The risks that businesses face change all the time. Lately, however, the pace of change itself is accelerating, and this will only continue. This means that businesses need to do a better job of preparing themselves to face new kinds of risk.
Right now, for example, businesses are dealing with supply chain disruptions, large-scale and sophisticated cyber-attacks, significant geopolitical disruption and the multiple challenges posed by climate change. More and more frequently, we see risks that are both interconnected and complex. In our latest risk study, 77% of respondents said that such risks are emerging at a more rapid pace than ever before. And risk managers already have a difficult task in doing their “day job” of addressing financial, market and regulatory risk.
Our research indicates that risk teams have made incremental improvements – such as acquiring new skills and new technologies to identify new threats – and achieved success in some areas, but the pace of change is so fast that they are not making the progress required to manage the growing complexity of risk and the emergence of new threats. Time and resources are finite, and gaps are beginning to show. For example, fewer than half of the risk managers in the study have taken vital steps to fortify their stress testing, such as expanding the range of scenarios covered or involving more stakeholders.
Similarly, fewer than a third (31%) of risk leaders are “very satisfied” with their progress in bolstering operational resilience in the past two years. Resiliency is more important than ever, and, although the front line of the business is ultimately responsible for operational-resiliency testing, risk teams should provide independent scrutiny of the frequency and robustness of these tests. They should also make sure that the business tests its resilience against a broad set of severe but plausible scenarios.
Digital technologies are transforming businesses, but the risk function is not a major user of advanced technologies, again hampering its ability to keep pace with change. Digital transformation also presents risks of its own. Most businesses have accelerated their digital transformation plans in the past year, but risk managers’ ability to assess the risks associated with cloud, artificial intelligence (AI), blockchain, robotic process automation and other new technologies is still not where it needs to be. For instance, only 49% of our respondents said they are “fully capable” of assessing risks associated with their businesses’ adoption of cloud. This makes it difficult for the risk function to challenge or provide insight to the business/IT leaders around the risks of digital transformation.
Risk teams need to move faster. Using technology can both accelerate the pace of change and lead to faster execution. Technology can automate many activities now done manually and can free up risk teams to spend more time on preparation, while data-focused technologies can provide insights into new and emerging risks. Teams can head off some problems before they occur and to navigate others with minimal disruption to the course of business. For example, risk teams can harness AI to index, assess and alert the organization about new regulatory requirements, while analytics can be leveraged to unearth compliance bottlenecks.

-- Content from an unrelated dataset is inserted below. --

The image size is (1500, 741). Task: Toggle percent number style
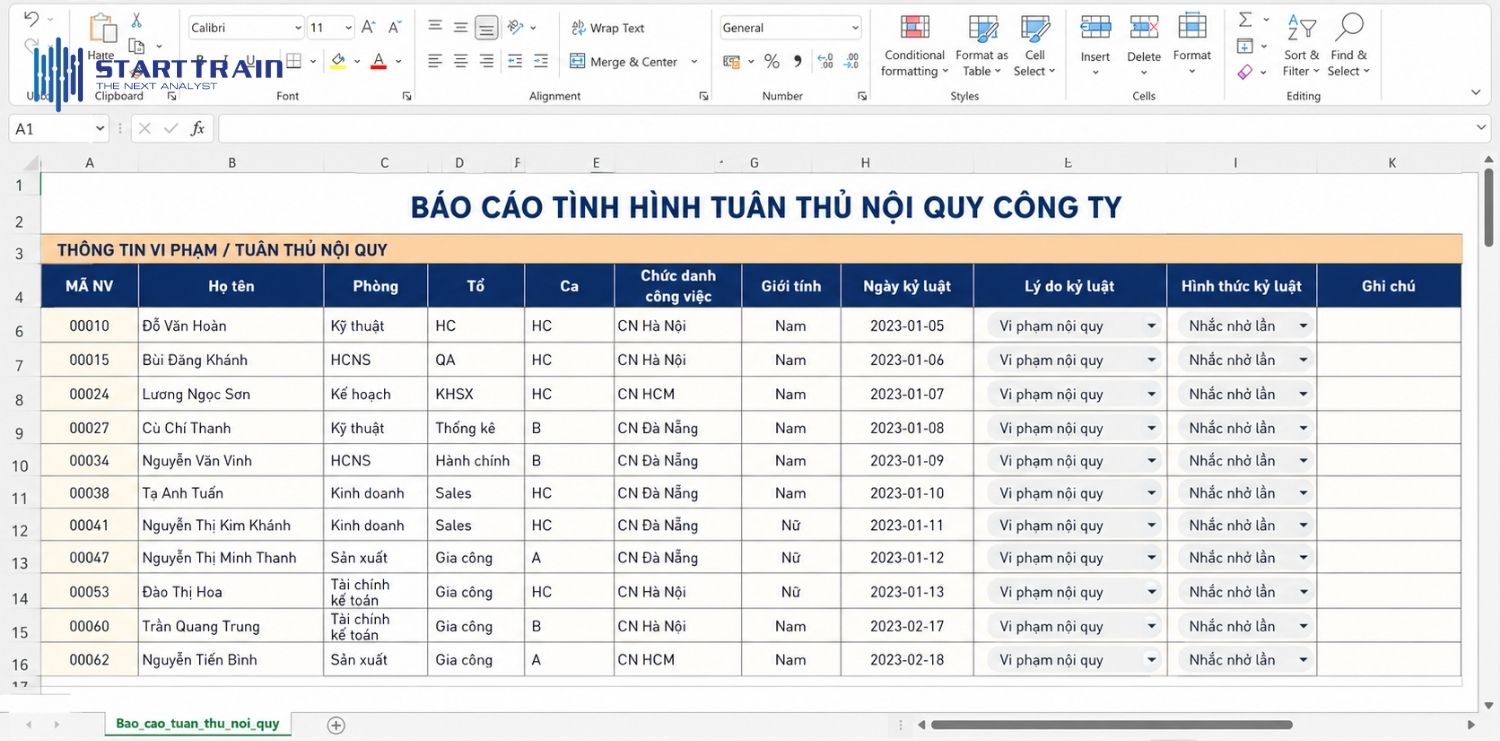(x=770, y=61)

To deal with fast-paced change, however, risk teams need a robust platform from which they can scale and operate with agility. The ultimate objective is to incorporate innovation, preparation and, finally, execution, supported by data and insight. Practically speaking, this means: 1) adopting and using new technology effectively within the risk function; 2) bringing new modeling, analytics, and technology skills into the team; and 3) forging deeper connections with the wider business while maintaining independence to challenge business assumptions and practices.
Risk executives have made progress in the last two years, whether it be their understanding of new threats or participating in growth initiatives, but it’s not enough given the increased complexity of risk. Unfortunately, there are no quick fixes; risk teams need to keep experimenting with new technology, while improving their understanding of digital threats, adding new skills and building stronger connections with the rest of the business along the way. The ones who prioritize preparation, resilience and going the extra mile will give their businesses more confidence in future growth and transformation initiatives.